Updated: Dec 10, 2022

As Rhode Island High School hockey kicked off last night with Smithfield defeating Prout 4-0 in regulation, we, Fans Only Sportz Network, are looking forward to this highly anticipated season. We have a wide variety of new features coming to our broadcasts very soon with one that I am very proud of. During the duration of this season, I will be using a stat tracking spreadsheet that I have created to provide a more precise and up-to-date analytics department for all twelve Division I high school hockey teams.

This spreadsheet will include your basic stats like goals, assists, points, penalties in minutes, faceoff percentage, win-loss-ties, and save percentage. But what other Rhode Island stat tracking websites don’t have compared to mine is some more advanced stats such as power play and penalty kill percentage, shooting percentage for skaters, even strength goals, goals for and goals against per game, and much more as you can see below. [Please note: it says “DIV/0!” on the Excel spreadsheet because there is no data input into the database yet. Also if we are not covering your game for some reason, I will do my best to get as much information on the game as I can.]

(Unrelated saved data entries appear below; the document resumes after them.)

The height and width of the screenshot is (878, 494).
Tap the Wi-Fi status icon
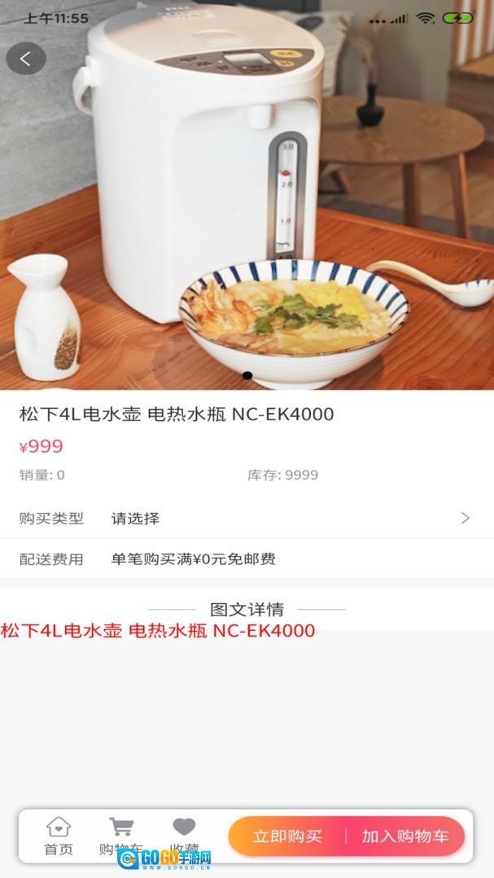[426, 18]
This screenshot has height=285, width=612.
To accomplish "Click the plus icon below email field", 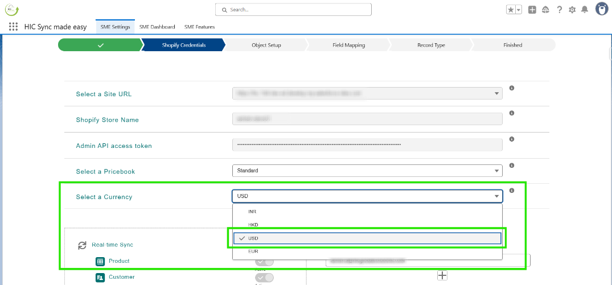I will pyautogui.click(x=442, y=275).
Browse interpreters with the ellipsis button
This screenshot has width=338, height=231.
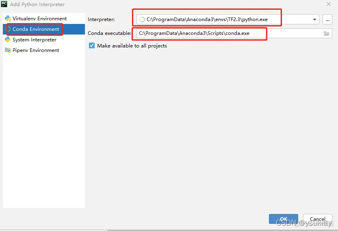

Let’s go over some of these new stats that might seem confusing. PPG/GF: power-play goals to goals for addresses how much a team depends on their power play to score goals. For example, let’s say Smithfield is 10 games deep into the season and has a total of 38 goals for the year with 15 goals even strength and 5 goals on the powerplay. My spreadsheet would then express this as a percentage to show that 13.16% of Smithfield’s goals are from the powerplay. S%: shooting percentage is very different compared to the save percentage for goalies. Save percentage only accounts for shots that the goaltender makes an effort to stop and excludes shots that hit the post and go wide of the net. Meanwhile shooting percentage accounts for every shot any given skater takes. That’s why when you go on to look at a player’s stats, their shooting percentage is fairly low even though they might have 30+ goals on the year. To put this stat in perspective, the league average shooting percentage in the NHL last year was 9.8%.

These stats can help the viewer of our website explain the analytical reason why a certain team is going on a tear at any given time of the year. Which is the reason why I have always been fascinated with numbers and analytics at a young age. I started this project to advance the broadcasts that we offer here at Fans Only Sportz Network and my career in hopes of working in an analytics/player development department for a sports organization once I have completed college. With that in mind, I will be writing articles about power rankings and top rankings for players in their respective positions while collaborating with our graphic designer on social media posts addressing leaders in goals, assists, points, and save percentage.

As I wrap up here, I’d like to thank Matthew Jolles and Ron Robert for giving me the opportunity to do this huge project for the company and everyone who has supported Fans Only Sportz Network during the past two years that I have been here. If I include any new statistics in the spreadsheet later this year, I will give a quick breakdown of it when the time comes.